The real fight: consent, liability, and fraud that targets the agent

Letting an AI agent pay isn’t mainly a tech problem. It’s a rules problem.

Consent has to become configurable. Maybe you’re fine letting an agent reorder household staples within a price range, but you don’t want it booking travel. Maybe substitutions are okay for paper towels, not for baby formula. Maybe it can buy from Merchant A but never Merchant B. Without tight guardrails, “convenience” turns into “why is my card getting hammered?”

Liability gets ugly fast. If the agent screws up, who eats it—the consumer who delegated, the agent provider whose model misinterpreted, the merchant whose product info was ambiguous, the bank that approved it, or Visa that built the framework? Visa is calling this a test environment for a reason: these edge cases need to be simulated before anyone flips the switch at scale.

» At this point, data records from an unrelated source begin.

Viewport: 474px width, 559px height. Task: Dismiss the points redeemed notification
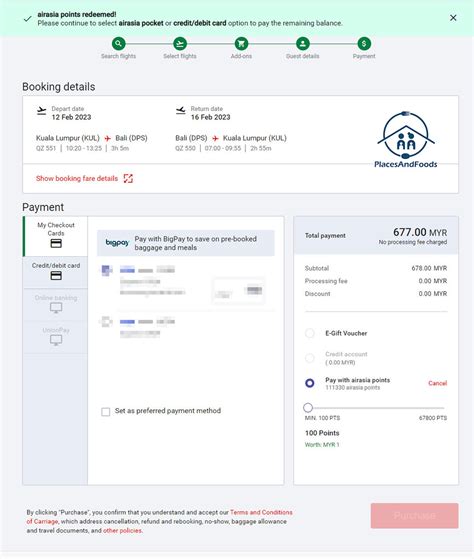coord(453,18)
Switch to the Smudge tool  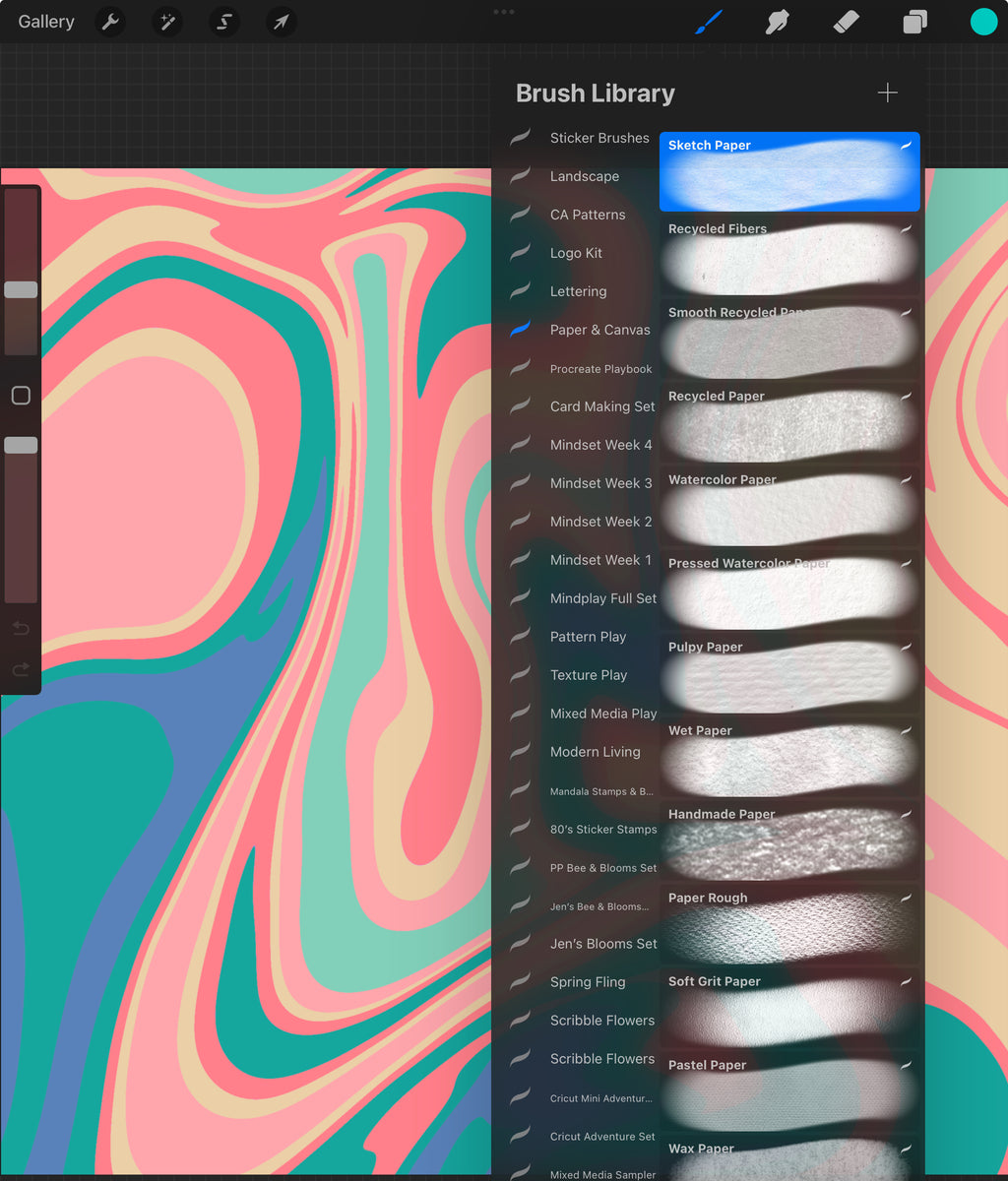(778, 22)
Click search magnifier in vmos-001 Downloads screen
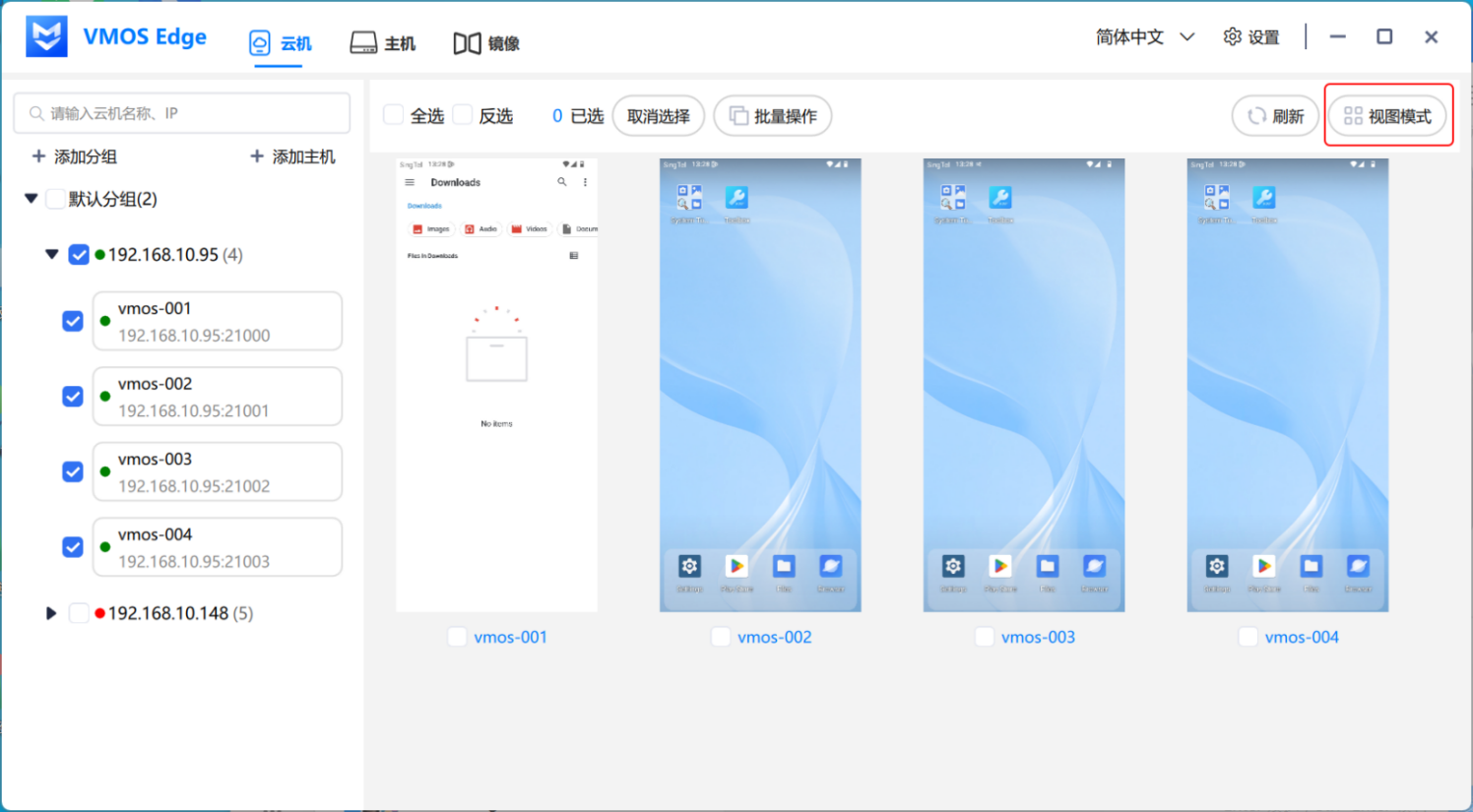The height and width of the screenshot is (812, 1473). click(x=562, y=182)
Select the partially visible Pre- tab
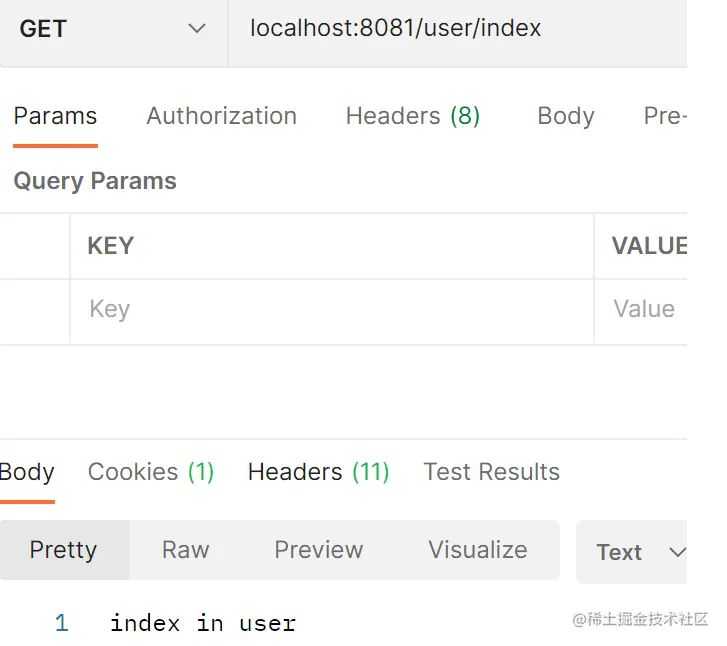Image resolution: width=727 pixels, height=646 pixels. [x=664, y=116]
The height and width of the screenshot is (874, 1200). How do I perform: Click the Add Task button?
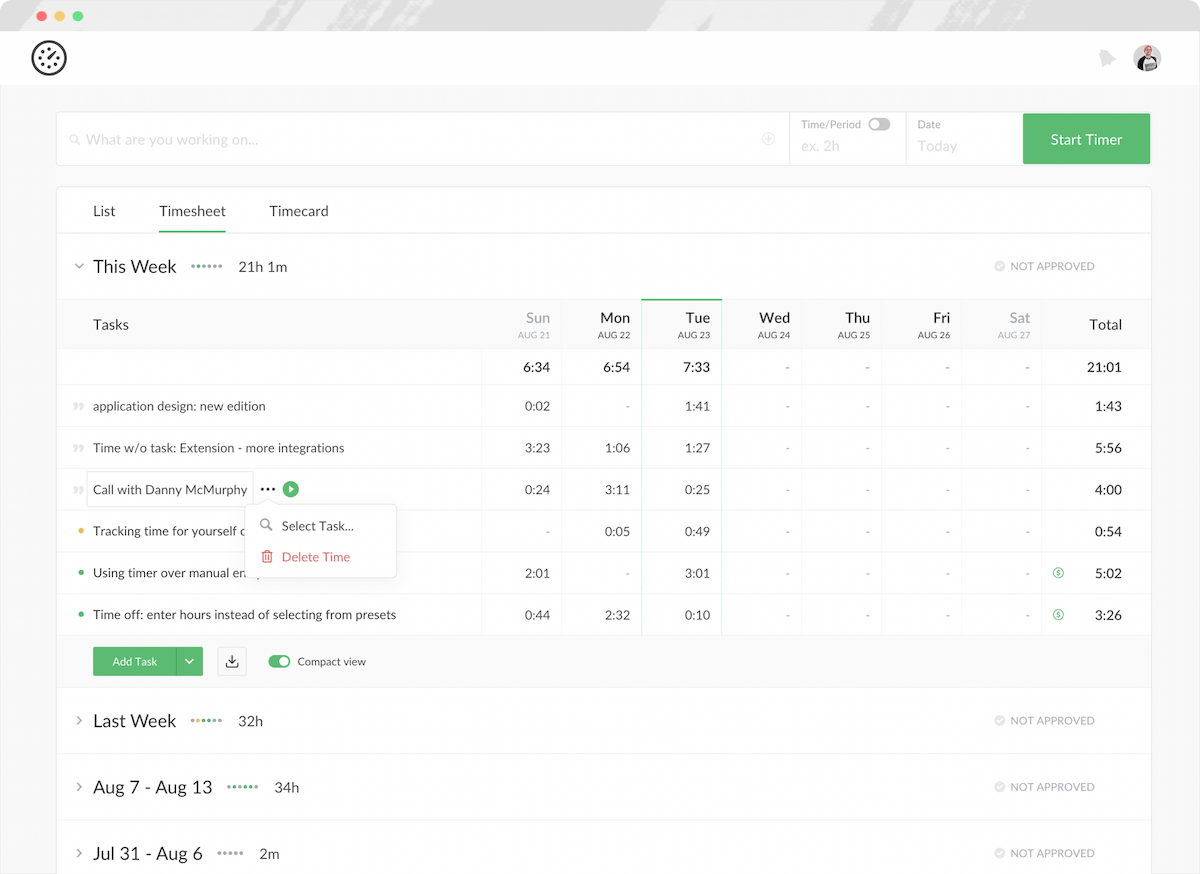coord(134,661)
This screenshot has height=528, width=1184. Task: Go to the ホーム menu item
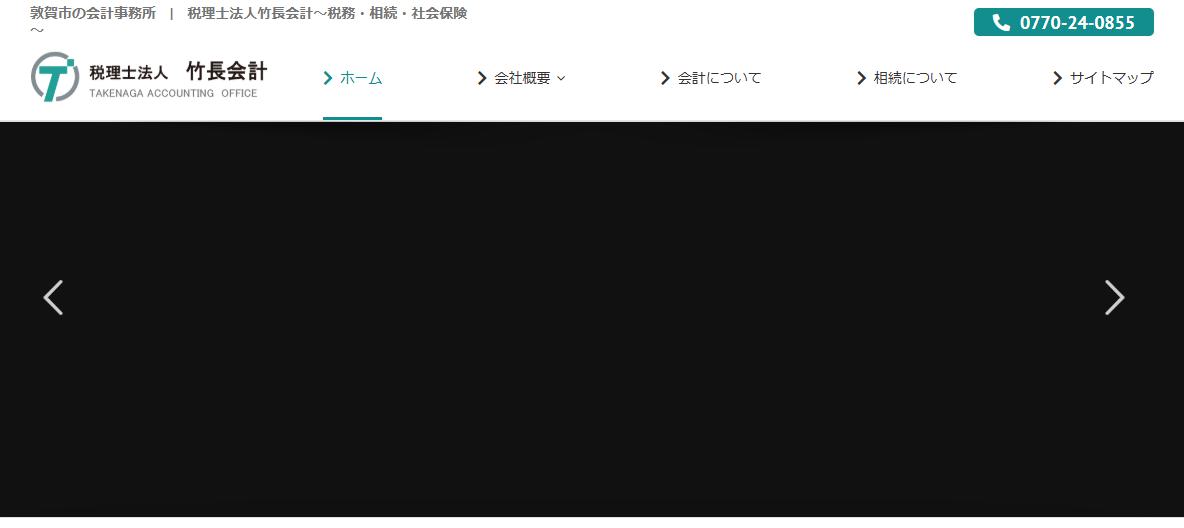coord(361,78)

Fraud won’t disappear; it’ll mutate. Criminals won’t just steal card numbers—they’ll try to hijack agents, manipulate settings, steer purchases to shady merchants, or exploit delegation loopholes. An agent authorized for small purchases could be pushed into repetitive transactions, or tricked into working around limits. Fraud systems will need new signals: weird frequency patterns, unnatural cart behavior, sudden preference changes, new merchants appearing out of nowhere, and other “this doesn’t look like a human” tells.

Visa’s promise—secure and scalable—runs straight into the classic tradeoff: the smoother the automation, the more the security has to be invisible and sharp. Make it too intrusive and people won’t use it. Make it too lax and fraud and disputes climb.

By starting with banks and merchants, Visa is doing what payments companies always have to do: build a coalition. You don’t roll out a new payments behavior by decree. Now add a new player—the agent provider—and the chain gets even more complicated. Visa wants to be the rule-maker for interoperability, not just the pipe that moves money.